- **PROMPT**
The answer must consist solely of the lines from the line with "This screenshot has width=1328, height=596." to the end of the data below, transcribed exactly and with no pictures.

- **RECORDS PROVIDED**
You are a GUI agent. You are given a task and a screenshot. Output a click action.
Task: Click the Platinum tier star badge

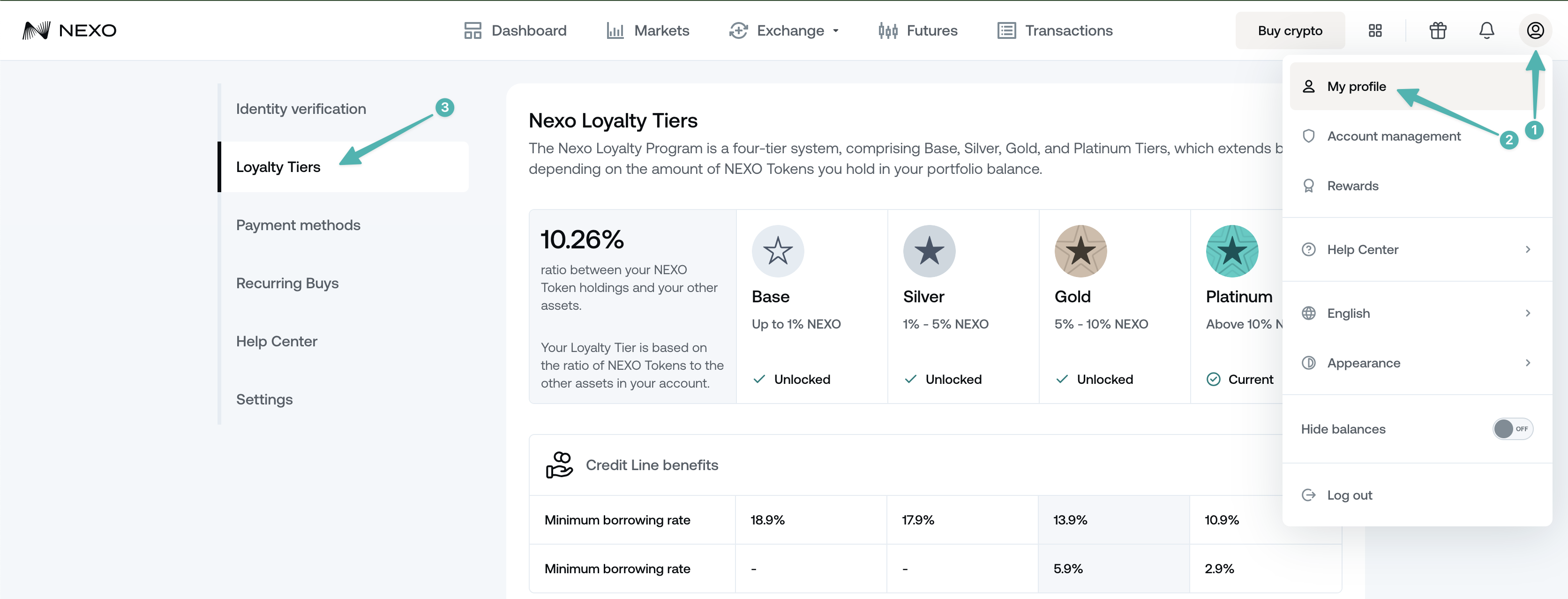[1232, 251]
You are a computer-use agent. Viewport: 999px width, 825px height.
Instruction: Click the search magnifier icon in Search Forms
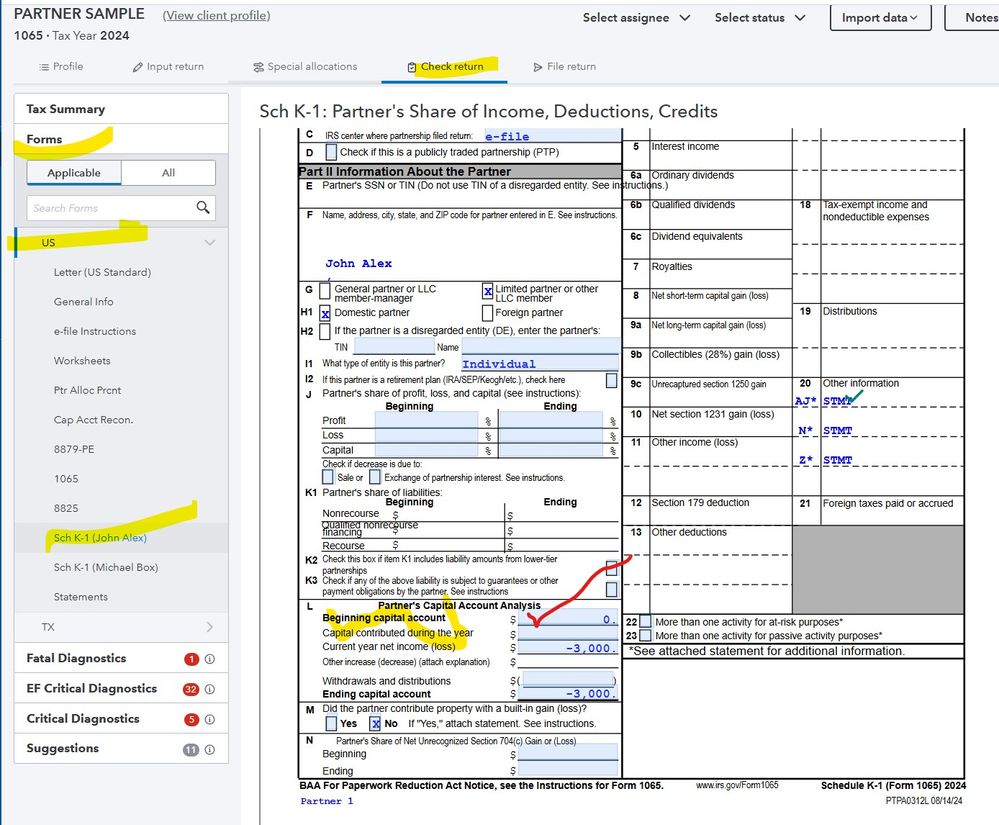point(203,208)
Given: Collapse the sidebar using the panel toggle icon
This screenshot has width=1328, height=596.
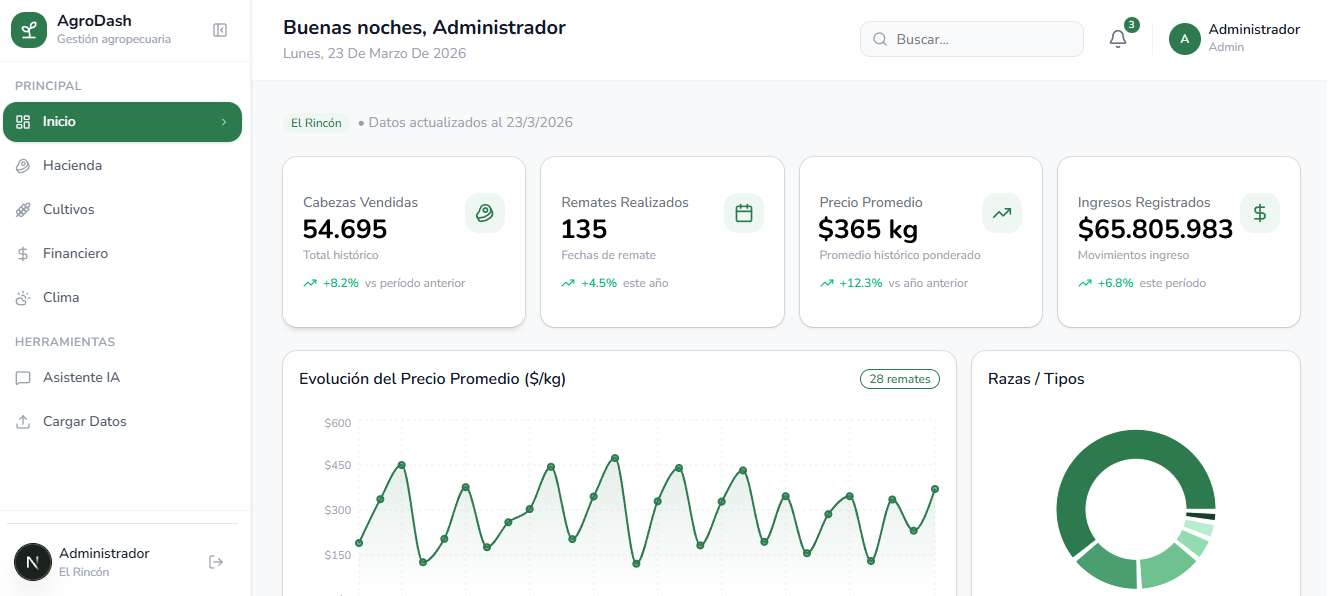Looking at the screenshot, I should click(x=220, y=30).
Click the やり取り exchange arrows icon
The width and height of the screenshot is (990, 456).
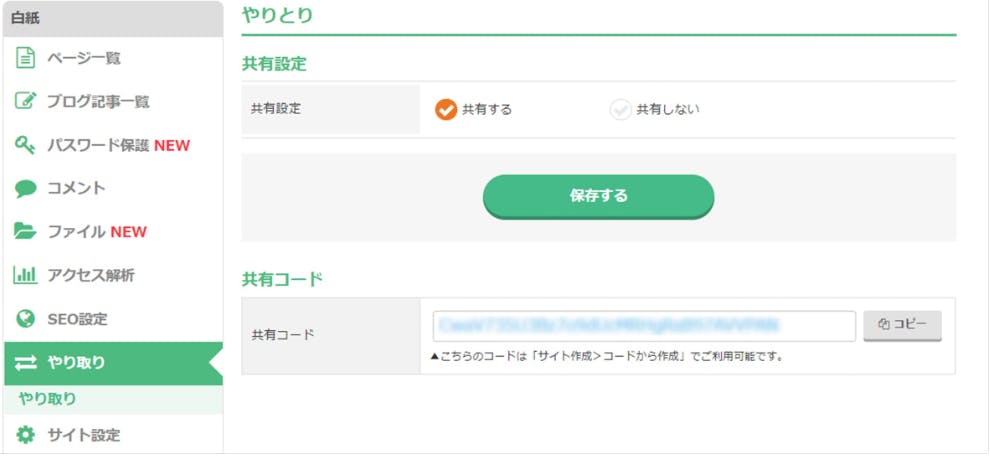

- **WRITTEN SOLUTION**
This screenshot has width=1328, height=596.
Looking at the screenshot, I should click(x=220, y=30).
Click the やり取り exchange arrows icon
The width and height of the screenshot is (990, 456).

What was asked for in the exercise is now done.